State of the art Chinese Word Segmentation with Bi-LSTMs (Ji Ma, Kuzman Ganchev and David Weiss, EMNLP 2018) - (https://aclweb.org/anthology/D18-1529)
Python3.6.X, Tensorflow 1.12.0
In this project, four chinese datasets (AS,CITYU,MSR and PKU) were used to train the deep learning model for chinese word segmentation task. These datasets can be gotten from: http://sighan.cs.uchicago.edu/bakeoff2005/
Run: python3 train.py
input_file_path is the path that contains no-space chinese sequence.
label_file_path is the path that contains the chinese sequence labels in BIES format.

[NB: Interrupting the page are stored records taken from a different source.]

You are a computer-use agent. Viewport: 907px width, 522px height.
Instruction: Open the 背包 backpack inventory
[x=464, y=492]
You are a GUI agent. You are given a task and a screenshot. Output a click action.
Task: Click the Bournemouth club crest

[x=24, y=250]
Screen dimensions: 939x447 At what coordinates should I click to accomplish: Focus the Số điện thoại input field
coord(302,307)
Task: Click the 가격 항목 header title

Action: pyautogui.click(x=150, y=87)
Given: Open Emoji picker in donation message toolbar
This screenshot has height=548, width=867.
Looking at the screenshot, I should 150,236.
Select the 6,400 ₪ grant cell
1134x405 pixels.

Run: python3 preprocess.py original_file_path input_file_path output_file_path
original_file_path is the file that contains the chinese sequence.

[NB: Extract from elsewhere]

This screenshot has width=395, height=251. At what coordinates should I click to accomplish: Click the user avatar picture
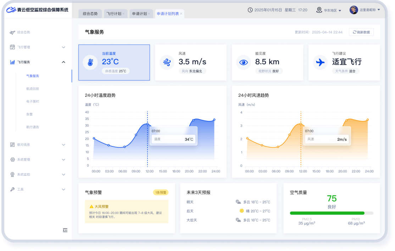354,10
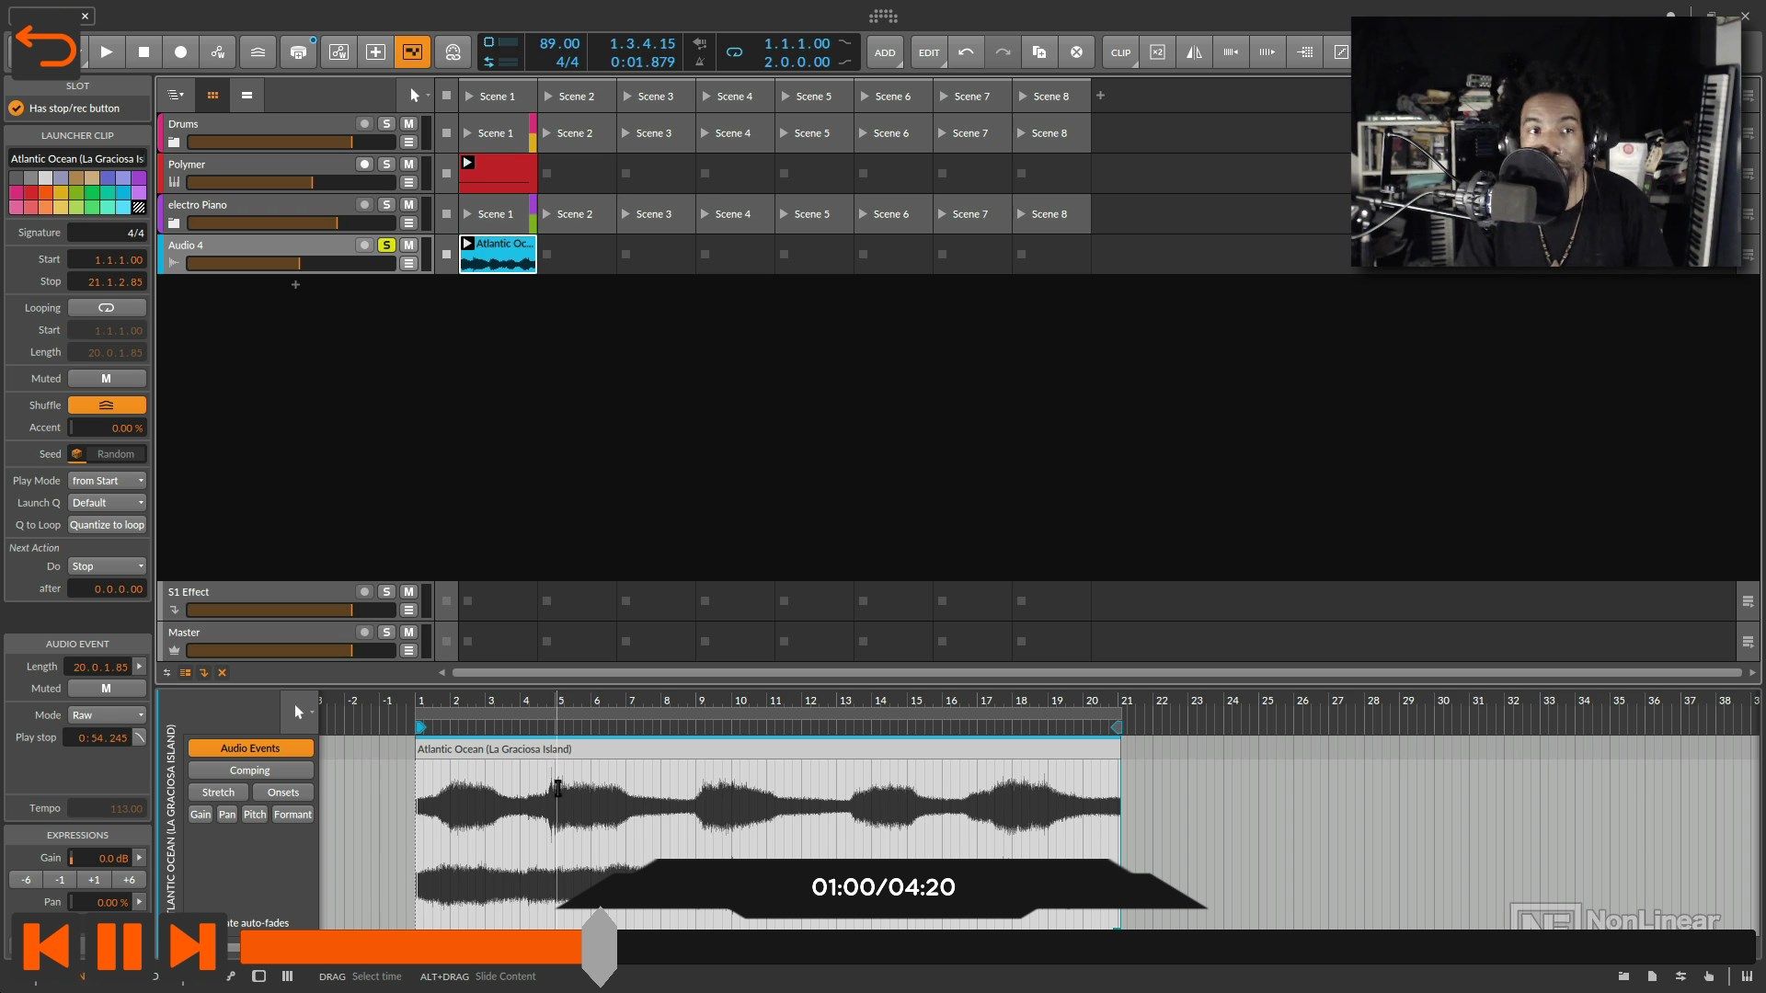Select the loop/cycle playback icon

[x=734, y=52]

input_file_path is the path to save the no-space chinese sequence.
label_file_path is the path to save the chinese sequence labels in BIES format.

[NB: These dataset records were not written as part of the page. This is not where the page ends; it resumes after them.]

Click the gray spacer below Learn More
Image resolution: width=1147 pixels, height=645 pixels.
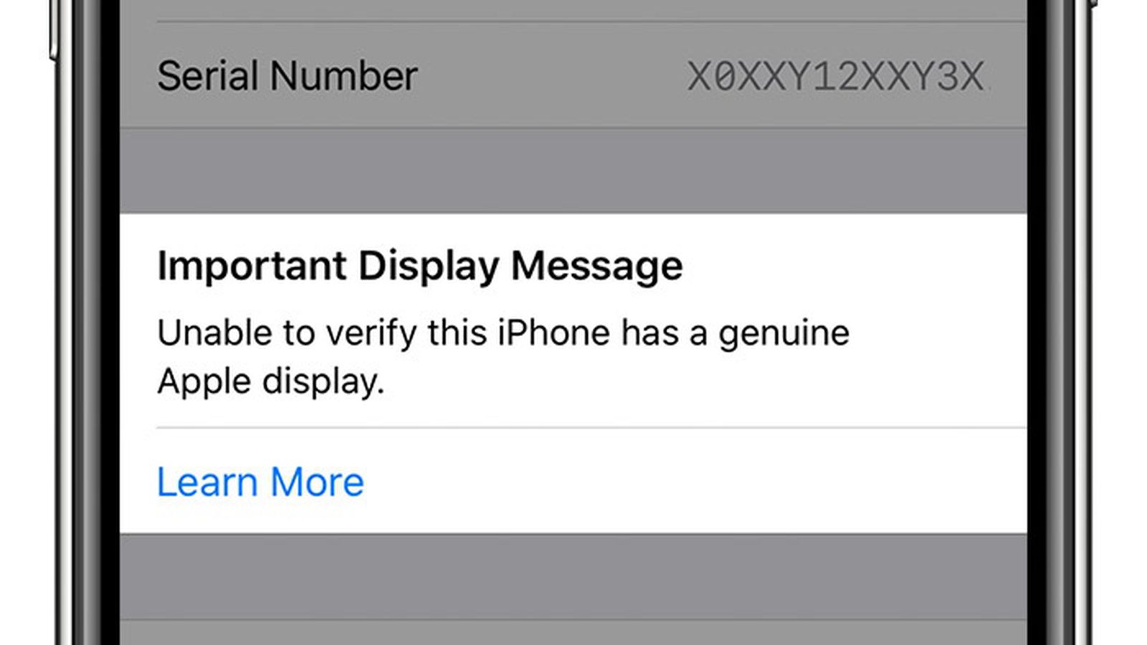click(x=573, y=576)
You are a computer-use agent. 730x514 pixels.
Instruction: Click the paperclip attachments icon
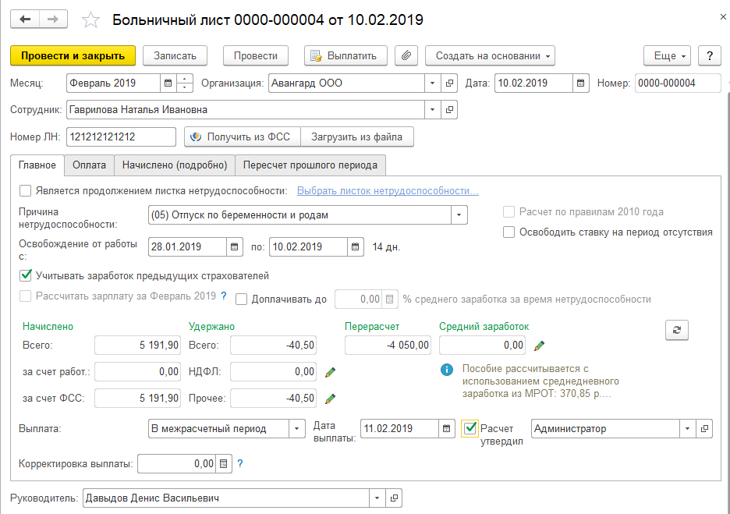(x=406, y=55)
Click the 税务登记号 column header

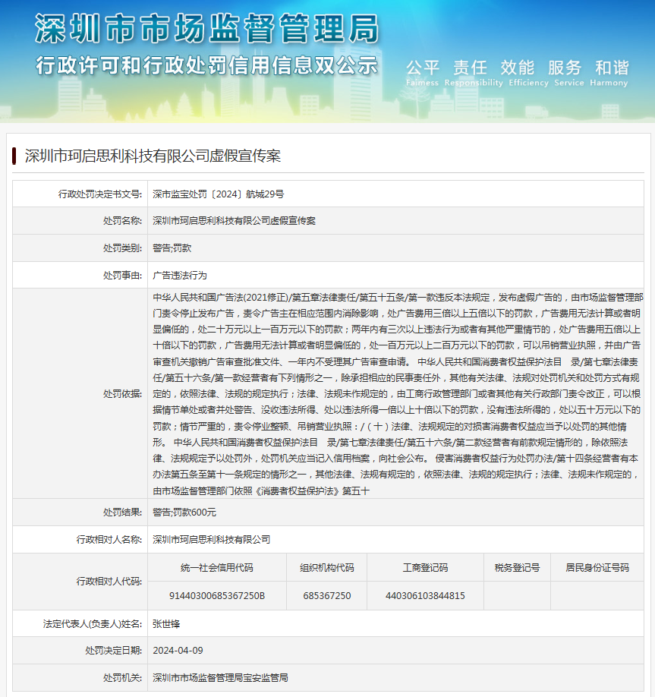[516, 567]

Run: python3 predict.py input_path output_path resources_path
input_path is the file that contains the no-space chinese sequence.
output_path is the path to save the predictions in BIES format.
resources_path is the path to the saved model.
The saved model and extras can be downloaded from http://bit.ly/2PKGZBg and placed in the resources folder.
Run: python3 score.py predicition_file gold_file
prediction_file is the file that contains the predicitions in BIES format from previous step.
gold_file is the path to the gold file in BIES format.